Its been about 8 months now since I lost all of my hair...I never want to relive those moments again.Hair falling out all over the place.Crying every night and depressed all day.Just running my fingers threw my hair i'd get a hand full.Around the third month my hair started to return.Every visit to the dermo was an emotional one.I kept thinking "why is this happening to me?". I feel everyday its gets a little longer and a little healthier and my dermo says hes surprised at how fast its growing back.Every time I see my mom she has to inspect my head and she gets all excited and teary eyed.When my hair finally goes back to normal I dont want to lose it again.I pray for the best every night and I humble myself because things could be much worse.I wore my hair out for the first time for my boyfriend the other day and I was so nervous because I hadn't been brave enough to let him see it since it fell out,but to my surprise he said it was sexy and he preferred it much better than before.I count my blessing everyday and my hair growing back is one of them.I hope everyone with this conditions are able to see results as I have.I'm here for support and believe me I understand.

Views: 3

Comment by lynne on June 13, 2009 at 3:52pm
hello, thats wonderful news u have hair growin, i to myself have some hair growin bak and only just lost my hair in april, i also hope its bak for good to, couldnt ever have to go thro that again, so do know how ur feelin, im confused to how i have hair growin on my head which is white, but my eyebrows have thinned out, not lost them all yet but think i might, my eyelashes r still there but worried incase they go aswell, but fingers crossed for u, i really hope ur hair stays, x
Comment by Paula on June 13, 2009 at 7:12pm
Hi Simone, Congratulations on the regrowth. That's awesome! My hair has grown back too (about 2 inches now) after 70% of it fell out in January. I worry about losing it again, too, but for now I am trying to enjoy it.
Keep us posted!
Comment by Kristen Viveros on June 13, 2009 at 10:09pm
I had regrowth also and I thought that it was coming in pretty well until this morning. Good news for you today and bad news for me... I found three more spots and once again shaved me head. But, I am not worried I kind of like being bald. Its fun. =0) Congratulations on your new hair tho. You go girl!

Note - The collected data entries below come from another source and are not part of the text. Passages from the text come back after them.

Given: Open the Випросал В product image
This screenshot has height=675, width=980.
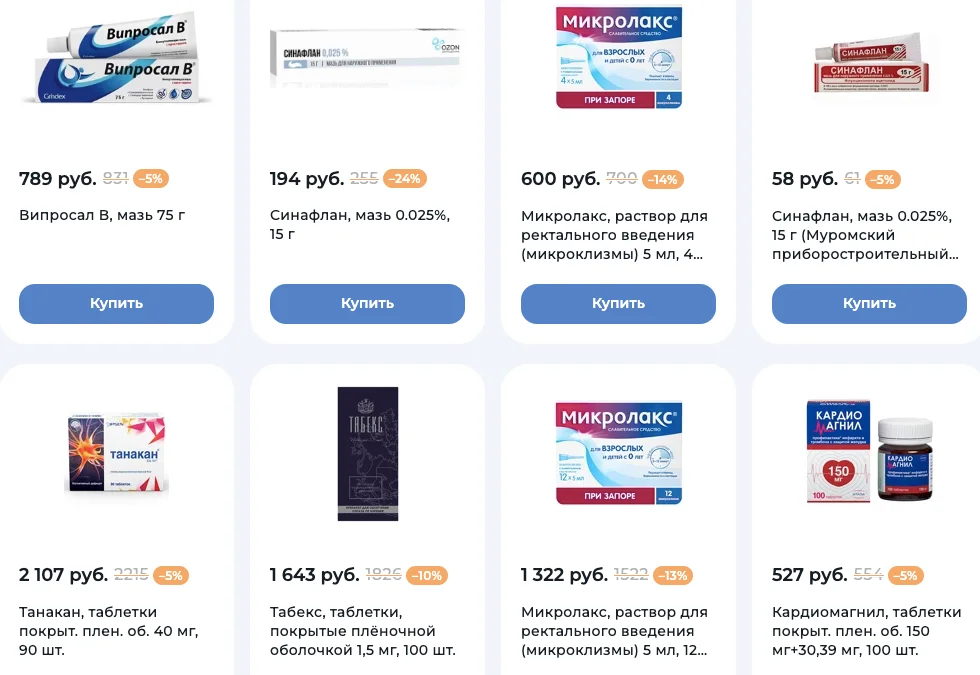Looking at the screenshot, I should point(116,59).
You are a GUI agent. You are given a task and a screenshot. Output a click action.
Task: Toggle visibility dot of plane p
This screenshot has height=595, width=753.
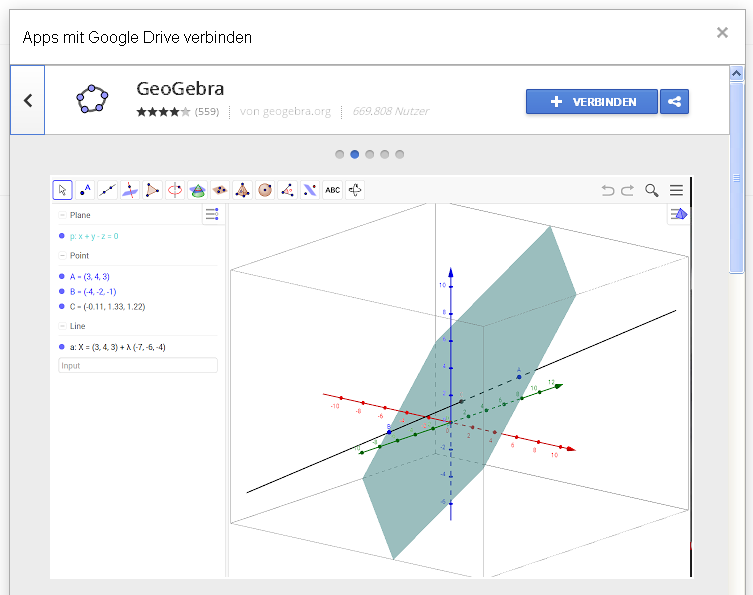tap(62, 236)
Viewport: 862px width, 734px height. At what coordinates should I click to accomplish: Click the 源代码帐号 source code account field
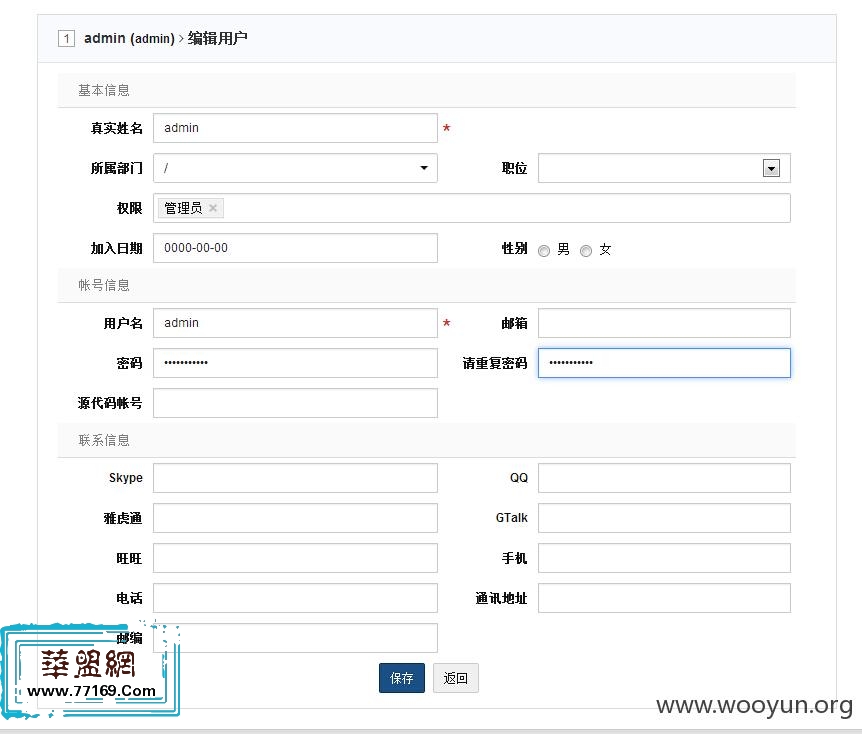point(295,403)
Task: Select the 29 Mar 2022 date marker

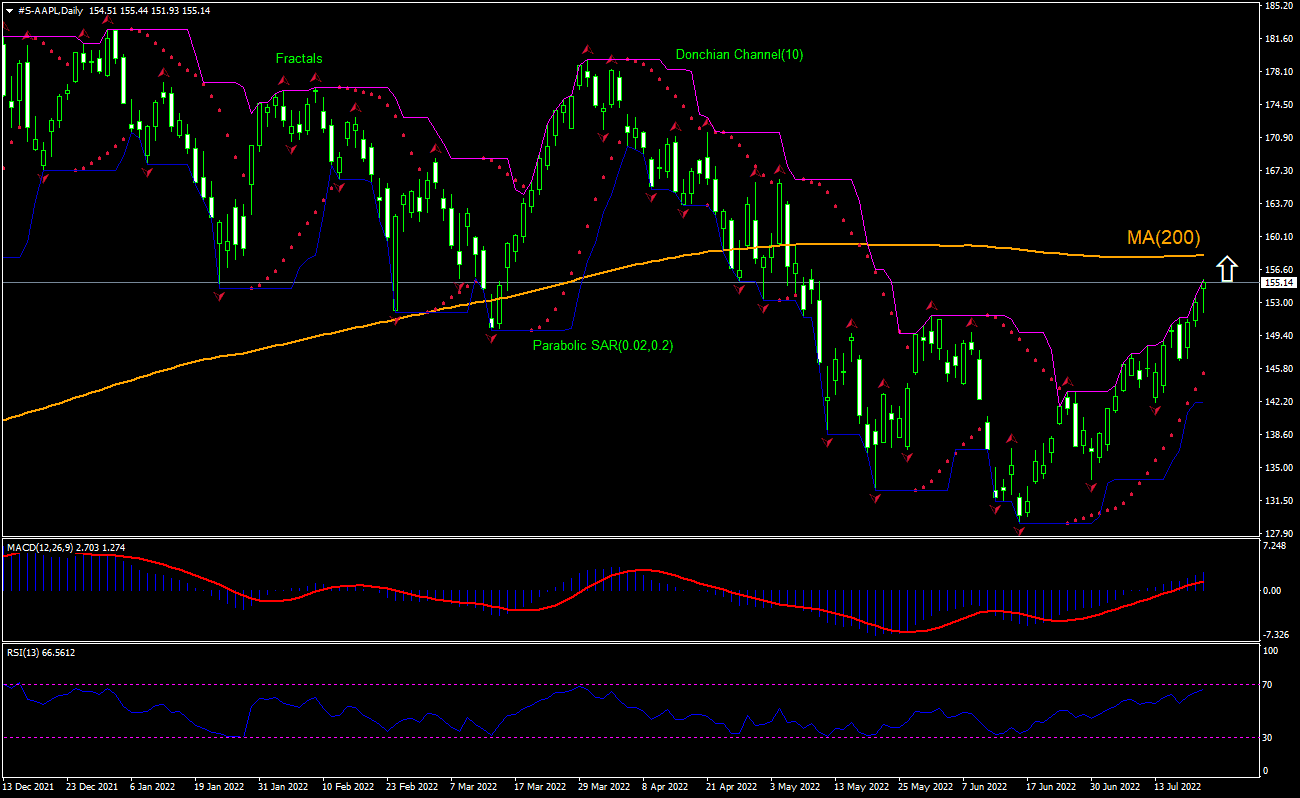Action: [x=605, y=787]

Comment by John M. on August 22, 2009 at 5:53pm
Simone - congrats! A few more stories like this and I may actually get a good night's sleep for a change! I know it's a scary thought that it might go again, but relish it and enjoy it for now. I liked your choice of words when you used "humble". The last 6 weeks have been humbling for me to say the least. For me, I think it's God's way of letting me know "whoah fellah, you're not in as much control as you think you are". All the best to you!!!!
Comment by Simone La Sure-Clark on September 18, 2009 at 12:54pm
thanks you guys! i am wigless now and im enjoying every minute of it!